Hiroshima University
Paediatrics
I'm a PhD student in the lab of Prof. Satoshi Okada at Hiroshima University Graduate Schools of Biomedical and Health Sciences. My current clinical focus and research interests are the multi-omics approaches for understanding the pathophysiology and genetic cause of Inborn Errors of Immunity. My laboratory is collaborating with a number of universities in Japan and the Kazusa DNA Research Institute for the clinical implementation of this brand-new method. In addition, I also perform functional analysis of genes using cell lines and have contributed to several studies. The goal of my research is to improve the efficiency of genetic diagnosis by integrating dry and wet analysis. In my daily life, I enjoy playing football and belong to an amateur team that regularly plays matches. I am looking forward to visiting Europe as it is very advanced not only in medicine, especially in immunodeficiency diseases, but also in football.

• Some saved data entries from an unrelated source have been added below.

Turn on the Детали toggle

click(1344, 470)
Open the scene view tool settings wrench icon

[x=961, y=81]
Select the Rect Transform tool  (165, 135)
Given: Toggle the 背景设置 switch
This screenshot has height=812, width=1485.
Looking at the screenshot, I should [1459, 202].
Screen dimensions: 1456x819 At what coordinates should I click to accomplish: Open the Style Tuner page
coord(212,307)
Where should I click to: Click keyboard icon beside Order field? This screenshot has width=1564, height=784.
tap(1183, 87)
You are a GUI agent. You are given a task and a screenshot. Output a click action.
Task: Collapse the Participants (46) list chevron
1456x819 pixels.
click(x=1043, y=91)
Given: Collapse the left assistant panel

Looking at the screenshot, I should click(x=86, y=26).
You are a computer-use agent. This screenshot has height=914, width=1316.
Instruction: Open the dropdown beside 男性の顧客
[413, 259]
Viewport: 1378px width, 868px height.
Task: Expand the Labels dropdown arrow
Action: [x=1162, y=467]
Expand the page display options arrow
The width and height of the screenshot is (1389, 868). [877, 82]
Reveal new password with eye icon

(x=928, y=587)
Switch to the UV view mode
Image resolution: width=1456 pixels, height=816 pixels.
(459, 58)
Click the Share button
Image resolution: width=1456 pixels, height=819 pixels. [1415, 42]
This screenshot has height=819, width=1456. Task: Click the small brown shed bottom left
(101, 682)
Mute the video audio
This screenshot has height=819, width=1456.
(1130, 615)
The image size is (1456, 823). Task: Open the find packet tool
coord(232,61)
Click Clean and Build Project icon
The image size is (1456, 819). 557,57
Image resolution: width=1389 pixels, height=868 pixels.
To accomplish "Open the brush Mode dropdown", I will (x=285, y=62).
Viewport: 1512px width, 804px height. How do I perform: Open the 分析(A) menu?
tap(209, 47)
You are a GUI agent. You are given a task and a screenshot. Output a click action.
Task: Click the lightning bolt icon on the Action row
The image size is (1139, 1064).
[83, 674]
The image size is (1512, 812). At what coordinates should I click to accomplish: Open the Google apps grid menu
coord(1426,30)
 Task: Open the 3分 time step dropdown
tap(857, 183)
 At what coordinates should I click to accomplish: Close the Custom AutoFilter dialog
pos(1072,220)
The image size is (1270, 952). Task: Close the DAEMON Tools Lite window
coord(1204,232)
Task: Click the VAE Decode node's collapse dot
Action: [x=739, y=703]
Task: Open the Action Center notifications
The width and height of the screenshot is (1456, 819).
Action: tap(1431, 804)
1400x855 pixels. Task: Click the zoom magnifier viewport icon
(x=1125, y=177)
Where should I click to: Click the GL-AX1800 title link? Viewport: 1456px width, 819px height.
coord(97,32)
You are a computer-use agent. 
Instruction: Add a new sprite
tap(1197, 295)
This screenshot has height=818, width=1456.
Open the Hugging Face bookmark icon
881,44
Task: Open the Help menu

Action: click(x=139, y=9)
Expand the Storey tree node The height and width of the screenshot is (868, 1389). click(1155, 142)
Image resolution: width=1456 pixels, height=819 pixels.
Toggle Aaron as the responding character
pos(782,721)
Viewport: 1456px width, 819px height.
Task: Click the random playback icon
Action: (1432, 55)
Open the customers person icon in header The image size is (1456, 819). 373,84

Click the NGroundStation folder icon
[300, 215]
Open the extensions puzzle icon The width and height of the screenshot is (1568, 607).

Presenter of 1 Presentation

A PROTEOME-BASED APPROACH FOR THE DIAGNOSIS OF INBORN ERRORS OF IMMUNITY

Session Type
Parallel Sessions
Date
Fri, 14.10.2022
Session Time
14:00 - 15:30
Room
Session Hall 02
Lecture Time
15:12 - 15:22

Abstract

Background and Aims

Monogenic germline defects cause Human Inborn Errors of Immunity (IEI). While more than 450 responsible genes have been identified due to advances in next-generation sequencing technology, there is still room for improvement in the efficiency of genetic diagnosis. Recently, proteomics using peripheral blood mononuclear cells (PBMCs) has been well studied. However, previous proteomic studies for PBMCs have had a limitation in the coverage of protein (about 3000). Thereby, more comprehensive data is needed to gain rational insight into the molecular mechanisms underlying aberrant immune systems. This study aimed to elucidate the pathophysiology of IEI using PBMCs’ proteomics as the first-tier diagnosis of IEI, and to gain a deeper understanding of genomic etiology using integrated RNA-seq.

Methods

PBMCs were obtained from 70 IEI patients without genetic diagnosis and six healthy subjects. PBMCs’ proteomic data obtained from mass spectrometry-based proteomics were optimized by data processing and were employed to explore B- and T-cell dysfunction and elucidate pathogenic proteins.

Results

Data processing yielded optimized data for 6498 proteins among 63 IEI cases and six healthy controls. Comprehensive proteomics covered proteins even in the minor cell fractions in PBMCs and identified cell-deficient cases based on B- and T-cell specific protein profiles. Furthermore, the diagnostic analysis identified the disease-causing protein in four cases, two of which intriguingly showed no significant findings in RNA-seq.

Conclusions

Proteomics provides a deeper insight into the pathogenesis of IEI and improves the efficiency for genetic diagnosis by up to 6%. These findings suggest the utility of a proteomics based diagnostic approach for IEI.